Children of the Corn V: Fields of Terror

Just this one and then three more exactly like it until we can move on to literally anything else and we’ll all live happily ever after and never eat corn again.

It’s not very nutrient-dense anyway, did you even look at those corn facts?

So as I said, Children of the Corn V: Fields of Terror is my second favorite CotC movie, an abbreviation I’m finally using that I encourage everyone to pronounce as “cotck” with a largely silent “t.” It’s my second favorite for a variety of reasons, not the least of which being that it has a fun cast, including Alexis Arquette, Eva Mendes, and David Carradine, and because it finally finally isn’t about people adopting these freaking murder children and then being murdered by them (well, mostly, anyway), but also because it has what’s possibly my favorite one-word sight-gag-based joke in any film ever. It’s not even a particularly funny joke. And it has nothing to do with children or corn. But it is MY FAVORITE joke, and I won’t let you insult it. I LOVE IT. We’ll get to it later.

### Data for processing
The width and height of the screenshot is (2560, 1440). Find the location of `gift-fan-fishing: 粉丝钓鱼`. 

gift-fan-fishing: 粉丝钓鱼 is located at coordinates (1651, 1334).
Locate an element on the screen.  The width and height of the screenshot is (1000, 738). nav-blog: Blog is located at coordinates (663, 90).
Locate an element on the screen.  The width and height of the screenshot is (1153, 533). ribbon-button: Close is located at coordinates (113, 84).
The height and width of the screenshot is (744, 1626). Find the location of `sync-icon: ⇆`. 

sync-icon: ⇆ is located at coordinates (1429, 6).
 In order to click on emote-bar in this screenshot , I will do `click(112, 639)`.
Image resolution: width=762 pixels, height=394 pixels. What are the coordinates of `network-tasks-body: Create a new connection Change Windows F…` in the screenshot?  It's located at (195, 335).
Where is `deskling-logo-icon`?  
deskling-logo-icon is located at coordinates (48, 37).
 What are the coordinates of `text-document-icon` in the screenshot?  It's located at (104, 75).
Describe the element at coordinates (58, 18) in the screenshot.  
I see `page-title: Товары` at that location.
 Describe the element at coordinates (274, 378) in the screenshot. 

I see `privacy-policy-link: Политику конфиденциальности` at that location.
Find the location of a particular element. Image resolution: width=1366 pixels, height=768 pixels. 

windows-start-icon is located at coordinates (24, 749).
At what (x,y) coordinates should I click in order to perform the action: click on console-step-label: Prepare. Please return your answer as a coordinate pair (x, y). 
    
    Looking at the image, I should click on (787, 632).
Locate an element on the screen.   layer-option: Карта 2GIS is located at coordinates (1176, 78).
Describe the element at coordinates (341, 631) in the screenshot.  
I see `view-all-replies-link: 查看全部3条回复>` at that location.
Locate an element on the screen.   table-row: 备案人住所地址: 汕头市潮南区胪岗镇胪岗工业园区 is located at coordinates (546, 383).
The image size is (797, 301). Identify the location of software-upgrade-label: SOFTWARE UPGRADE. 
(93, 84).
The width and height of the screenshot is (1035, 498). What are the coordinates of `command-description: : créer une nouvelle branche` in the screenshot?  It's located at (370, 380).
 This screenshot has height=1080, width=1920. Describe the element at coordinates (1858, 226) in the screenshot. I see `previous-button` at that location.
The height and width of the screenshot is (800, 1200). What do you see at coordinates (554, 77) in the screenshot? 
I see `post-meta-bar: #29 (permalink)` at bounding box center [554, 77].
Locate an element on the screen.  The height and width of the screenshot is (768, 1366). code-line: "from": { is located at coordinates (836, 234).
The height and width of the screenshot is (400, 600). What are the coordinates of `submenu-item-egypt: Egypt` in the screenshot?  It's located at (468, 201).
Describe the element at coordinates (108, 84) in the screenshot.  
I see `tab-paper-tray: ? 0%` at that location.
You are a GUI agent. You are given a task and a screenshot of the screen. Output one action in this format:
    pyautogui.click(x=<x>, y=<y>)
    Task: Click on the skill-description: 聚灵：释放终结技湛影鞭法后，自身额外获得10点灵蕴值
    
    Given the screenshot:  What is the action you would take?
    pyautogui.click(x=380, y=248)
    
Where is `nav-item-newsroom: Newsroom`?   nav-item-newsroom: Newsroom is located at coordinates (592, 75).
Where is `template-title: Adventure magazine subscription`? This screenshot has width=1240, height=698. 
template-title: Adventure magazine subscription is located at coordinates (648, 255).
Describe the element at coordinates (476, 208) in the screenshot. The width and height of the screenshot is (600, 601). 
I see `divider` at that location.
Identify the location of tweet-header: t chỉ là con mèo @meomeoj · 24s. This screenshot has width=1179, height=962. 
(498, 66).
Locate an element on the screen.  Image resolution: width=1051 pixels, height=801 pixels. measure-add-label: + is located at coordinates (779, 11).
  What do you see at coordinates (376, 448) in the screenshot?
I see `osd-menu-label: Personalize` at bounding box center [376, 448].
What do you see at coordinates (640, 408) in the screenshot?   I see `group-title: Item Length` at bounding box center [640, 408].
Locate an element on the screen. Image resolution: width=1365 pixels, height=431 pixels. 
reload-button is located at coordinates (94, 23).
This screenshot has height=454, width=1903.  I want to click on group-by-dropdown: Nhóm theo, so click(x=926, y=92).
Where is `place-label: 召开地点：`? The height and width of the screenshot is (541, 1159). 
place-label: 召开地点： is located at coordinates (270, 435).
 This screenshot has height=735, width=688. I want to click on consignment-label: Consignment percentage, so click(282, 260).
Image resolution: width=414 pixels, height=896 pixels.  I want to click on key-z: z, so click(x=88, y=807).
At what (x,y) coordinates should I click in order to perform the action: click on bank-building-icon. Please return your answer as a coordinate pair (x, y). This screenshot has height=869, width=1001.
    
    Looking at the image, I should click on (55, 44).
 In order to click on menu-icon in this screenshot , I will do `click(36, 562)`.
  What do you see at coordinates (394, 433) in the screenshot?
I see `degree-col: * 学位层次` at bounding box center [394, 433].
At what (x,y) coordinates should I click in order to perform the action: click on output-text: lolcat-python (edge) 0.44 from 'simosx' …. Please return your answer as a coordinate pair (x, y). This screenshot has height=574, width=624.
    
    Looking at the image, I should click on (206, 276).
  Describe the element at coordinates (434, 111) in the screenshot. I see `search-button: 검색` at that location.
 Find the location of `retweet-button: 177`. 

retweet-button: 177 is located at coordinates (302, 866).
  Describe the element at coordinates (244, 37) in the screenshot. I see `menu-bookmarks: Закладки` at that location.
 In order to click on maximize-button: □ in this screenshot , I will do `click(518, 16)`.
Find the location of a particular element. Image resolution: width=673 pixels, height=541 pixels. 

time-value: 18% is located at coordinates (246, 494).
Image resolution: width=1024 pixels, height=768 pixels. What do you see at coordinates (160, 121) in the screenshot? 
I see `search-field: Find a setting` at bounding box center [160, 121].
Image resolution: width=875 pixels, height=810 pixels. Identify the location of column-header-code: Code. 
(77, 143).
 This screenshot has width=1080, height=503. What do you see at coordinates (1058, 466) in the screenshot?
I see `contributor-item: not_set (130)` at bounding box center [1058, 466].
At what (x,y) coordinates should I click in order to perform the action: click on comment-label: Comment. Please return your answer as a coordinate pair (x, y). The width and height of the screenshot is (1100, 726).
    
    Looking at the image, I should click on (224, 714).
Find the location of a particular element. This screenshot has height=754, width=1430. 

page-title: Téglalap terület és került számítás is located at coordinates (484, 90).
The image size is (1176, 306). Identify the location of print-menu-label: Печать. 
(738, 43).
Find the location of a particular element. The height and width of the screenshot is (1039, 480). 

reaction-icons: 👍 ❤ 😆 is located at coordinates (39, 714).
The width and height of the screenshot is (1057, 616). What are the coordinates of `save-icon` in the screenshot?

### What to do
1. Reproduce the post about Children of the Corn V: Fields of Terror above, word for word.
2. Turn the rows from the line with "In order to click on emote-bar" to the line with "This screenshot has height=1080, width=1920." into a numbered list, leaving out any blank lines.

### Task-by-task solutions
1.
Children of the Corn V: Fields of Terror

Just this one and then three more exactly like it until we can move on to literally anything else and we’ll all live happily ever after and never eat corn again.

It’s not very nutrient-dense anyway, did you even look at those corn facts?

So as I said, Children of the Corn V: Fields of Terror is my second favorite CotC movie, an abbreviation I’m finally using that I encourage everyone to pronounce as “cotck” with a largely silent “t.” It’s my second favorite for a variety of reasons, not the least of which being that it has a fun cast, including Alexis Arquette, Eva Mendes, and David Carradine, and because it finally finally isn’t about people adopting these freaking murder children and then being murdered by them (well, mostly, anyway), but also because it has what’s possibly my favorite one-word sight-gag-based joke in any film ever. It’s not even a particularly funny joke. And it has nothing to do with children or corn. But it is MY FAVORITE joke, and I won’t let you insult it. I LOVE IT. We’ll get to it later.

2.
1.  In order to click on emote-bar in this screenshot , I will do `click(112, 639)`.
2. Image resolution: width=762 pixels, height=394 pixels. What are the coordinates of `network-tasks-body: Create a new connection Change Windows F…` in the screenshot?  It's located at (195, 335).
3. Where is `deskling-logo-icon`?  
4. deskling-logo-icon is located at coordinates (48, 37).
5.  What are the coordinates of `text-document-icon` in the screenshot?  It's located at (104, 75).
6. Describe the element at coordinates (58, 18) in the screenshot.  
7. I see `page-title: Товары` at that location.
8.  Describe the element at coordinates (274, 378) in the screenshot. 
9. I see `privacy-policy-link: Политику конфиденциальности` at that location.
10. Find the location of a particular element. Image resolution: width=1366 pixels, height=768 pixels. 
11. windows-start-icon is located at coordinates (24, 749).
12. At what (x,y) coordinates should I click in order to perform the action: click on console-step-label: Prepare. Please return your answer as a coordinate pair (x, y). 
13.     Looking at the image, I should click on (787, 632).
14. Locate an element on the screen.   layer-option: Карта 2GIS is located at coordinates (1176, 78).
15. Describe the element at coordinates (341, 631) in the screenshot.  
16. I see `view-all-replies-link: 查看全部3条回复>` at that location.
17. Locate an element on the screen.   table-row: 备案人住所地址: 汕头市潮南区胪岗镇胪岗工业园区 is located at coordinates (546, 383).
18. The image size is (797, 301). Identify the location of software-upgrade-label: SOFTWARE UPGRADE. 
19. (93, 84).
20. The width and height of the screenshot is (1035, 498). What are the coordinates of `command-description: : créer une nouvelle branche` in the screenshot?  It's located at (370, 380).
21.  This screenshot has height=1080, width=1920. Describe the element at coordinates (1858, 226) in the screenshot. I see `previous-button` at that location.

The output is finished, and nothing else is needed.